Seit mehr als zehn Jahren lebt
Emil Murnau, 55, nun wieder in
Innsbruck, obwohl er nie vorgehabt hatte, nach Tirol zurückzukehren. Mittlerweile arbeitet er als
Buchhändler, hat Urlaub und weiß nicht recht, was mit sich selbst anfangen. Der
Lärm einer Großbaustelle in unmittelbarer Nähe seiner Wohnung
zehrt an seinen Nerven, wirft zugleich Fragen auf. Als würden die Bagger nicht nur Erdreich ausheben, sondern ihre Schaufeln auch in ihn hineingraben und immer tiefer in
seine Vergangenheit hinab. Murnau verfällt in Grübelei: Er denkt an seine Jahre in Wien, an sein Leben mit Martina, mit der ihn über die Liebe hinaus die Faszination für die Bilder des Malers
Francis Bacon verband, der propagierte, der Mensch sei ein Zufall. Er denkt an die
politischen und gesellschaftlichen Umbrüche, die sein Leben begleiteten, leiteten und in die Irre führten oder ihn manchmal schlicht ratlos zurückließen.

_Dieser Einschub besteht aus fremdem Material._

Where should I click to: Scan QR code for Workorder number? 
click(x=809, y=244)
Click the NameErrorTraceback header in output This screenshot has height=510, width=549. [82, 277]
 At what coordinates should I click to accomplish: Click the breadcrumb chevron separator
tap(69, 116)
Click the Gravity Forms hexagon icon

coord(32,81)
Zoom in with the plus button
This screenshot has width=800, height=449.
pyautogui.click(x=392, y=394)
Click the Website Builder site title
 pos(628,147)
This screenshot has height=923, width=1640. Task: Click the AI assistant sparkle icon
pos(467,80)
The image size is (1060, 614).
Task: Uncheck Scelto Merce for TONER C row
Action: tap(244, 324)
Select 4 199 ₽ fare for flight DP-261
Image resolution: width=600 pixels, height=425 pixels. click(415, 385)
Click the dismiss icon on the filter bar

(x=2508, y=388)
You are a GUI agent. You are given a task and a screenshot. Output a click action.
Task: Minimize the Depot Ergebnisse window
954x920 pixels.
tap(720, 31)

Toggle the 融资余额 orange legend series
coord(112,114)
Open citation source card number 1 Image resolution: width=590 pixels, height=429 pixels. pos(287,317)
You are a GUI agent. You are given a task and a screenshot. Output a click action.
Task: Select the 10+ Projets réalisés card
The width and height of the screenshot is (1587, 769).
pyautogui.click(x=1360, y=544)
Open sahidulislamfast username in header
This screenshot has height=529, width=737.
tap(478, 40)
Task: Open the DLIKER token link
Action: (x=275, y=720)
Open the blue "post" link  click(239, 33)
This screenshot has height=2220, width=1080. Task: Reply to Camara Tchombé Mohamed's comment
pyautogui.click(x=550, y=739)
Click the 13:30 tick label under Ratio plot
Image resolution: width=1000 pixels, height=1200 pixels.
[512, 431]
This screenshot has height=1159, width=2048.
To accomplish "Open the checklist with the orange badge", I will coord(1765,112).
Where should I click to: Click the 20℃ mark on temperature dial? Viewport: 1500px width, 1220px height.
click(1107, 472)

Was hat sich nicht alles ereignet in diesem halben Jahrhundert, was hat das aus ihm gemacht, was aus anderen?
Der Puls beschleunigt, die Wände eines Daseins vibrierend
Der
ohrenbetäubende Lärm einer Baustelle wird zum Symbol und
Katalysator für eine existenzielle Krise - eine meisterhafte Metapher für die
Reibung zwischen Außenwelt und Innenleben. Innerhalb von knapp dreißig Stunden tastet sich Murnau durch ein
Geflecht aus Erinnerungen und Selbsttäuschungen. Er plant einen Aufbruch - zurück nach Wien, zurück zu sich? Doch am Ende kommt alles anders und Murnau
begeht einen folgenschweren Fehler ...
Christoph W. Bauer liefert eine literarisch fein gearbeitete
Novelle über das
Leben, das
Scheitern an sich selbst und der Frage danach, was die Jahre aus uns gemacht haben.